Le pays sans étoiles
de Pierre Véry

critiqué par Mae West, le 15 février 2006
(Grenoble - 73 ans)


La note:  étoiles
Entre SF et fantastique, entre rêve et réalité
Deux hommes, une femme, une nuit (ou était ce un jour ?) : jadis, peut-être, un meurtre eut lieu au pied d’une falaise, dans une vallée bordée de peupliers ..
C’est en se penchant pour renouer son lacet que Simon le Gouge entrevoit pour la première fois le paysage et la scène, qui se superposent soudain à la banlieue terne, alors qu’ il s’apprête à reprendre le train pour Paris avec son ami JT. Etrange ami que ce JT : Simon, qui se qualifie d’« épais », le caractère encore assombri par une déception amoureuse, l’admire, séduit par son côté bohème, brillant et fantasque .

Plus tard, en voyage d’affaires vers l’Espagne, Simon reconnaît par la vitre du train la falaise du paysage hallucinatoire qu’il a revu plusieurs fois entre temps. Il interrompt son trajet pour partir sur les traces de sa vision devenue réalité .Son enquête commencée au cimetière du village l’amènera à suivre la piste d’une héroïne romantique, Pamela, pour laquelle semble-t-il le meurtre, s’il eut lieu fut probablement commis, par amour ou par jalousie Mais ce n’est pas si simple ! Où est la réalité, où est le rêve, que s’est-il passé, qui a tué, qui a été tué et pourquoi ? Et qui est cet enfant qui ayant vu la scène n’a rien dit et s’est enfui en courant ? Est-ce lui qu’on retrouva mort sous la falaise ?

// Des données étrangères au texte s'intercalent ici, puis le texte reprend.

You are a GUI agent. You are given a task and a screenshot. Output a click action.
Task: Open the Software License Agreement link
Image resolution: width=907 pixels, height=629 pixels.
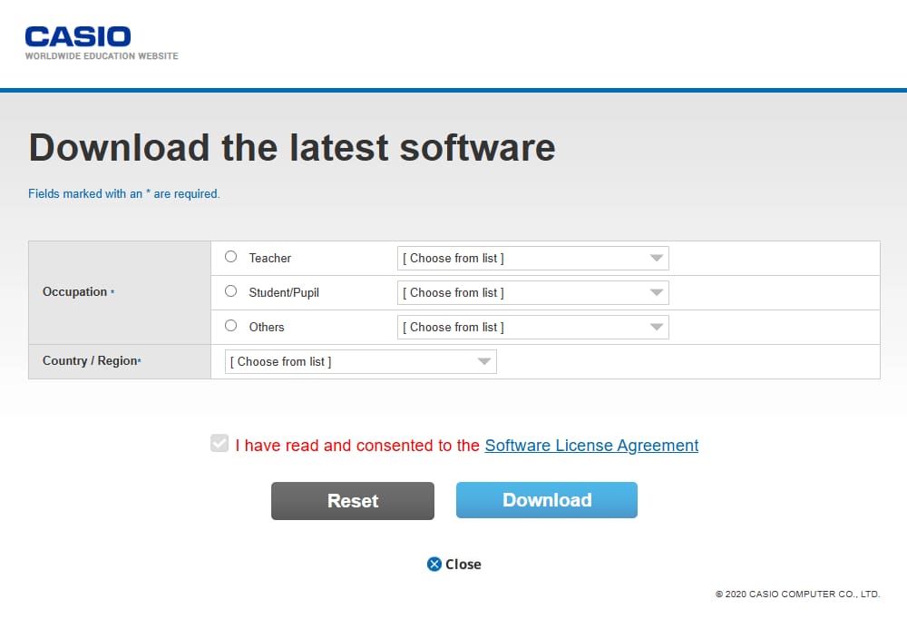(590, 446)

Mais surtout qui est réellement JT, venu rejoindre Simon dans la vallée « enchantée » ? et qui s’avère, au fil des dits et des dédits, un bien étrange Lucifer, de pacotille certes, mais inquiétant tout de même : il aura suffi qu’il rase sa barbe, pour que la séduction laisse place au dégoût, il aura suffit d’un lit vu par lui dans l’encoignure d’une chambre pour que l’univers du rêve romantique prenne la forme d’un réel cauchemar, quand il révèle, en ce lieu enchanté qui n’a rien de magique le motif du crime : ce ne fut ni l’argent, ni l’amour, mais simplement la haine

Et si la scène entrevue du meurtre n’était qu’un avatar, oubien un épisode à répétition d’une série en boucle ? Simon arrive à la fin de son enquête :
Mais il est déjà trop tard : lui qui voyait par delà l’espace et le temps, lui, le visionnaire, il n’a pas su voir, ni analyser et comprendre, les signes évidents placés sur son chemin. Il s’est perdu en route, poussé par la fatalité, sans étoile pour l’éclairer.

Car le Pays sans étoiles, c’est le monde sans amour où Simon s’est engouffré, happé par sa propre zone d’ombre et dont Marthe, en le quittant, avait ouvert le précipice.
C’est aussi la chute amère qui suit l’illusion romantique, constatée au travers d’un conte plus franchement noir que doucement nostalgique.

Le roman, à mi chemin entre fantastique et science-fiction, est écrit dans une belle langue française classique, empruntant des styles de narration variés, aux allures parfois légèrement désuettes, ce qui donne un charme supplémentaire à cette histoire de décalages dans le temps.